Deptford Goth's "Life After Defo" Will Make You Happily Sad

I don't know what "defo" is, but judging by this record, life after it is achingly melancholic. Actually after writing that I did a web search and learned that "defo" means something like "certainty". So who can argue that life after certainty would leave you anything but melancholic or worse?

Deptford Goth is not a group. It's one guy: a Brit named Daniel Woolhouse who clearly wishes to fill your head with dreamy, floating sadness and make it sound really, really good in the process. Think maybe an even more soothing and/or depressed and/or contemplative version of Sigur Rós minus the invented language and falsetto or James Blake minus the insistent beats.

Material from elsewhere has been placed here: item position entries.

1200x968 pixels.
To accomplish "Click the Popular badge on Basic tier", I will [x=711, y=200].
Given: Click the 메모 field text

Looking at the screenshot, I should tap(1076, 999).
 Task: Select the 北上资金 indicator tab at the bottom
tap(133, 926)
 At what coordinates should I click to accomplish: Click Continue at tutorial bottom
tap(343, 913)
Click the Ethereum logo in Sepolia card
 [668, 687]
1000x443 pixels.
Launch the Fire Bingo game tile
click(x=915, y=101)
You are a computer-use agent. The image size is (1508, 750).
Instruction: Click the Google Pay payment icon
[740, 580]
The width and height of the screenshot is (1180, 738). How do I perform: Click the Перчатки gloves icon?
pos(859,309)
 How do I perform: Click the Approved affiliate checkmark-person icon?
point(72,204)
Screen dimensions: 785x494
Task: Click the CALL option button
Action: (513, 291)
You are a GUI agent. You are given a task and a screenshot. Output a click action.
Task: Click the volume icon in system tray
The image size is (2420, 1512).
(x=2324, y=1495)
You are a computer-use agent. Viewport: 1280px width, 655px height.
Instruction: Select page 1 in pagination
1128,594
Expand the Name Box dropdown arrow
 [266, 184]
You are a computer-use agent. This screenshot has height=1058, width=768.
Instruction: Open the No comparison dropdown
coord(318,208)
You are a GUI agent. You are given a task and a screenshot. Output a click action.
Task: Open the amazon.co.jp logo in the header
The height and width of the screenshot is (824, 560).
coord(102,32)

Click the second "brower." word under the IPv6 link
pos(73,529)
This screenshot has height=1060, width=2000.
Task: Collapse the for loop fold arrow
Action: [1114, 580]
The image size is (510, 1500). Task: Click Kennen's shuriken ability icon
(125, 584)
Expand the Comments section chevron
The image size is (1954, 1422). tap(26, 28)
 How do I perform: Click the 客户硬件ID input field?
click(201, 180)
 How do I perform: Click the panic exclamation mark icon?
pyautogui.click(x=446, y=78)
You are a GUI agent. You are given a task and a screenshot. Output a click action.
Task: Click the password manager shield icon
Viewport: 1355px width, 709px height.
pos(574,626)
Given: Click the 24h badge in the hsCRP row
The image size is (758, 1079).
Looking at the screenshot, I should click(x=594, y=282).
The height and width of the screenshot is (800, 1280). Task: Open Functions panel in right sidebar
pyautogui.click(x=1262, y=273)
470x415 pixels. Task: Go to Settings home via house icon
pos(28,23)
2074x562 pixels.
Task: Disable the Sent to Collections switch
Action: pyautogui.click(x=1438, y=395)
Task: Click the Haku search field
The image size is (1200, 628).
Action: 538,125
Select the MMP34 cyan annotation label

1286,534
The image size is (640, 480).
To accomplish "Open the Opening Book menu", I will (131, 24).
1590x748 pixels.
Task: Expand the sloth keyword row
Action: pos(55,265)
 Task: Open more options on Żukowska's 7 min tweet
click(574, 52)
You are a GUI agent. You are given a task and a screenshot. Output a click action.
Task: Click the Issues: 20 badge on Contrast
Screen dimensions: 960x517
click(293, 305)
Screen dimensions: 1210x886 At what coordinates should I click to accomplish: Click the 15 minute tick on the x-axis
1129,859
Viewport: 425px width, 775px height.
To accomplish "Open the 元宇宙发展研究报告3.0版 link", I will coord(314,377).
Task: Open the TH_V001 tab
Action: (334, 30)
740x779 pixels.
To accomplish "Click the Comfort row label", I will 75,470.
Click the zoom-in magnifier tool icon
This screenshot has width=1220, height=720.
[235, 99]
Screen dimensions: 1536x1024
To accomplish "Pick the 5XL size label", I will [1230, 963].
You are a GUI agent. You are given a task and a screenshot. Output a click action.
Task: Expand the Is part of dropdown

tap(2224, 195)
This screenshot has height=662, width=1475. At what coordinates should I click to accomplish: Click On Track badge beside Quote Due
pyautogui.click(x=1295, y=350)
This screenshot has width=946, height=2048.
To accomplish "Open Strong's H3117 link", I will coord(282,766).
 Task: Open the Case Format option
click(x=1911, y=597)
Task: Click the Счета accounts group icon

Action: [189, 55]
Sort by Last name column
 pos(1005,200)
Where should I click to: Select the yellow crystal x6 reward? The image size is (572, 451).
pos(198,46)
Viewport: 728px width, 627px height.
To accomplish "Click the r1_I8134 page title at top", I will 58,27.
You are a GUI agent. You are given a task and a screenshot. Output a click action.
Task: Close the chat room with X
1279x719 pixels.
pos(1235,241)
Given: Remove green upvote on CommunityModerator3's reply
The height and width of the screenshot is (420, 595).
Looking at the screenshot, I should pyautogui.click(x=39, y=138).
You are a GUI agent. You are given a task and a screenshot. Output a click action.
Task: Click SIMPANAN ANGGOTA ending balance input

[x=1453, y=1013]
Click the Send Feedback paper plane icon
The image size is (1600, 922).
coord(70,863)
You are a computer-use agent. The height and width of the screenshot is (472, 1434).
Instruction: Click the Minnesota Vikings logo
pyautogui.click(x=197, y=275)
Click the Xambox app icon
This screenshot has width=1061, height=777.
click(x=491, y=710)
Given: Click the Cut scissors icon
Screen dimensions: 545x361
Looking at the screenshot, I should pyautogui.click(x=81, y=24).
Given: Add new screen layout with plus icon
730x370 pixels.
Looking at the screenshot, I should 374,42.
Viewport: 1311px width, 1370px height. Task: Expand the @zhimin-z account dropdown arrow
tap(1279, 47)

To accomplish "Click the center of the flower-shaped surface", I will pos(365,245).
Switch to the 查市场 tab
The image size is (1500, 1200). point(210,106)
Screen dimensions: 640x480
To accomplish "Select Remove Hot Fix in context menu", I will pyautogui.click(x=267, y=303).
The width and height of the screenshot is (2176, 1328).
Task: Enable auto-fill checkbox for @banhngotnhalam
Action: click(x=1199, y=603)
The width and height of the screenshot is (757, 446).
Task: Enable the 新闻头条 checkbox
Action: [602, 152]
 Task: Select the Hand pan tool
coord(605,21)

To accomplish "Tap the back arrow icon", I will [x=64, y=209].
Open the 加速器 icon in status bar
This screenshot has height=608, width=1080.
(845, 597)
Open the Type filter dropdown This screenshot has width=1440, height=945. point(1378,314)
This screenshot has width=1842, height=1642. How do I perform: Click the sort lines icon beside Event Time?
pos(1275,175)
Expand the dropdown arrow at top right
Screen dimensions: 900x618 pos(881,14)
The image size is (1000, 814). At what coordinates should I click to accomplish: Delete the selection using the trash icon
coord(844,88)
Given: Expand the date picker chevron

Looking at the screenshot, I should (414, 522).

A publicist sent the vinyl and I sat down and gave it a shot. I was immediately transported into Mr. Woolhouse's musical bluff where the warm wind rushes in from the ocean expanse, gently brushes your cheeks and says "why get over it when you can wallow in such comfortable misery?"

Unfortunately there's no lyric sheet so it's going to be a while before I can decipher all or any of the lyrics. Each time I vow to pick out the words I'm distracted by Woolhouse's glorious ear-candy. I did pick up one song where he sings "I belong with everyone I've ever known" but apparently he's stuck in his bedroom or kitchen or living room creating this stuff on a synthesizer so he can't be with them.

Woolhouse knows how to create gorgeous atmospherics, melodies that stick, tug at your heart and create glowing warmth. He sings in a wispy, croaky, sincere voice that is never cloying or pathetic. He's repetitive but not annoyingly so. You don't feel sorry for him. You just feel inspired and calmed.

How does he do it? He starts with a really deep but gentle, insistent bass line on many tracks: a soft, tacky deep one that lingers and is never overdone. He adds bell-toned fills, doubling for support the vocal melody. He sprinkles the surface with delicate tinkly accents. He leaves plenty of empty space to produce some desolation and he bathes it all in the perfect amount of reverb that helps produce a really wide and deep soundstage but not with so much reverb that the image body is diluted. It's mixed damn tastefully too.

The first play of this record stopped me in my tracks. Musically and sonically it demonstrates the inviting warmth good taste can create on usually cold and off-putting synthesizers. It's hypnotic musically and sonically. Woolhouse makes his artificial soundscape sound real. As real as the lonely yet inspired and somehow uplifting music he's created here.

I found the mastering engineer Greg Moore on Linkedin and asked about the vinyl. He told me it was cut from the 24 bit file, which of course had to be decimated to 16 bits for the CD. He also said the idea was to keep the dynamics wide and the bass deep. MIssion accomplished. If your system does deep bass, you'll quickly become addicted to the electronic bass. You get the CD with the LP so judge for yourself. Whatever Mr. Woolhouse's melancholy, he put a "smiley face" on the CD silkscreening.

The GZ Czech Republic pressing was decent. It sounded better than my copy looked, which was like someone took an orbital sander to side one's surface. Fortunately whatever it was didn't penetrate the grooves!

Put this one on late at night and I promise, promise you a really good, if somewhat heartbreakingly good time. Mr. Woolhouse knows how to orchestrate emotions as well as he does his electronic musical palette. This record is a minor miracle not to be missed.

Music Direct Buy It Now

COMMENTS
PeterPani's picture

all my GZ pressing surfaces look horrible. Sometimes you can also hear it. They really need better quality control.

Pauler1's picture

I have my copy coming from the UK, an expensive proposition.  Didn't read all the way through and realize it was GZ but here's to hoping the copy is good.  Certainly loved the music!  Feel Real is marvelous.

Pauler1's picture

Thought I would report back, the album was everything Michael said it was.  Musical tastes aside, my copy also looked questionable with odd white scuff like streaks in the vinyl but it sounded marvelous, was flat, and virtually surface noise free.  Great recommendation!